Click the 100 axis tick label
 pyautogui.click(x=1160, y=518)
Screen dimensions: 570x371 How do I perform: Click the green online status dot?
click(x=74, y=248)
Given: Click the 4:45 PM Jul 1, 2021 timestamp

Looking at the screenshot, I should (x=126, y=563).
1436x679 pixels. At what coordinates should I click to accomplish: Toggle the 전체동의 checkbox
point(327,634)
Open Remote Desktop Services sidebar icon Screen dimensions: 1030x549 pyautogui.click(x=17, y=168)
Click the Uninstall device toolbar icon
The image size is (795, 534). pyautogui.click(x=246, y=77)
--
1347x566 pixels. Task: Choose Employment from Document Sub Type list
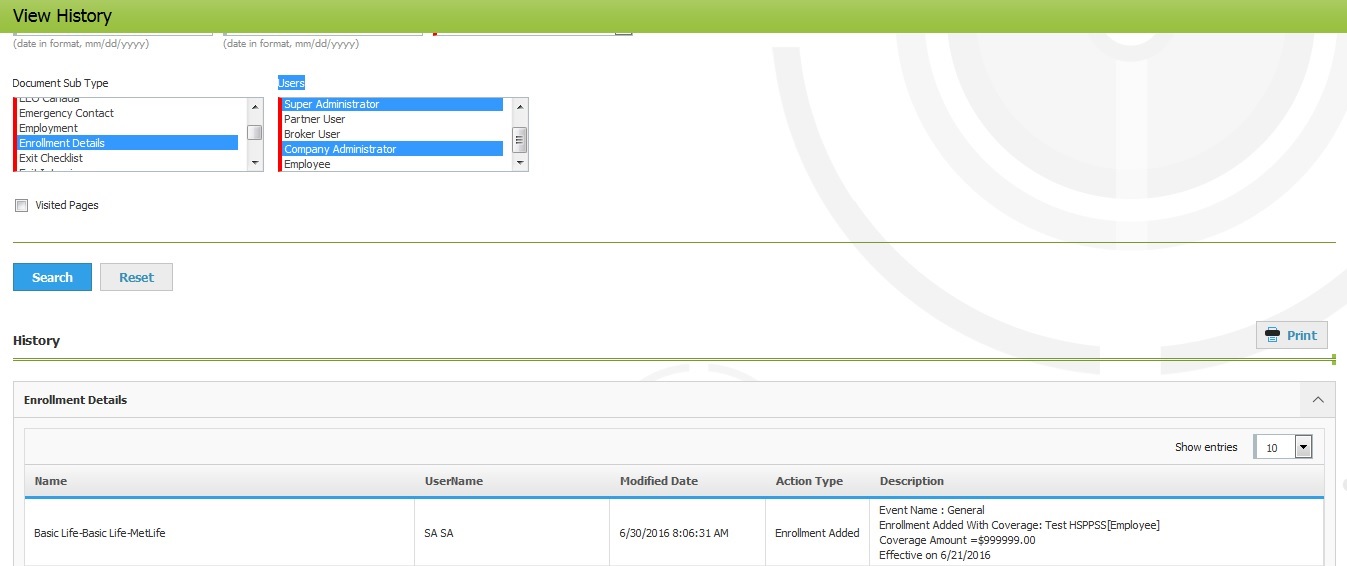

- Task requirements
The listing above holds a line with "Click the 100 axis tick label" and a line with "Open Remote Desktop". Print the stretch from the first through the second, exactly and alone.

- Output of the exercise
Click the 100 axis tick label
 pyautogui.click(x=1160, y=518)
Screen dimensions: 570x371 How do I perform: Click the green online status dot?
click(x=74, y=248)
Given: Click the 4:45 PM Jul 1, 2021 timestamp

Looking at the screenshot, I should (x=126, y=563).
1436x679 pixels. At what coordinates should I click to accomplish: Toggle the 전체동의 checkbox
point(327,634)
Open Remote Desktop Services sidebar icon Screen dimensions: 1030x549 pyautogui.click(x=17, y=168)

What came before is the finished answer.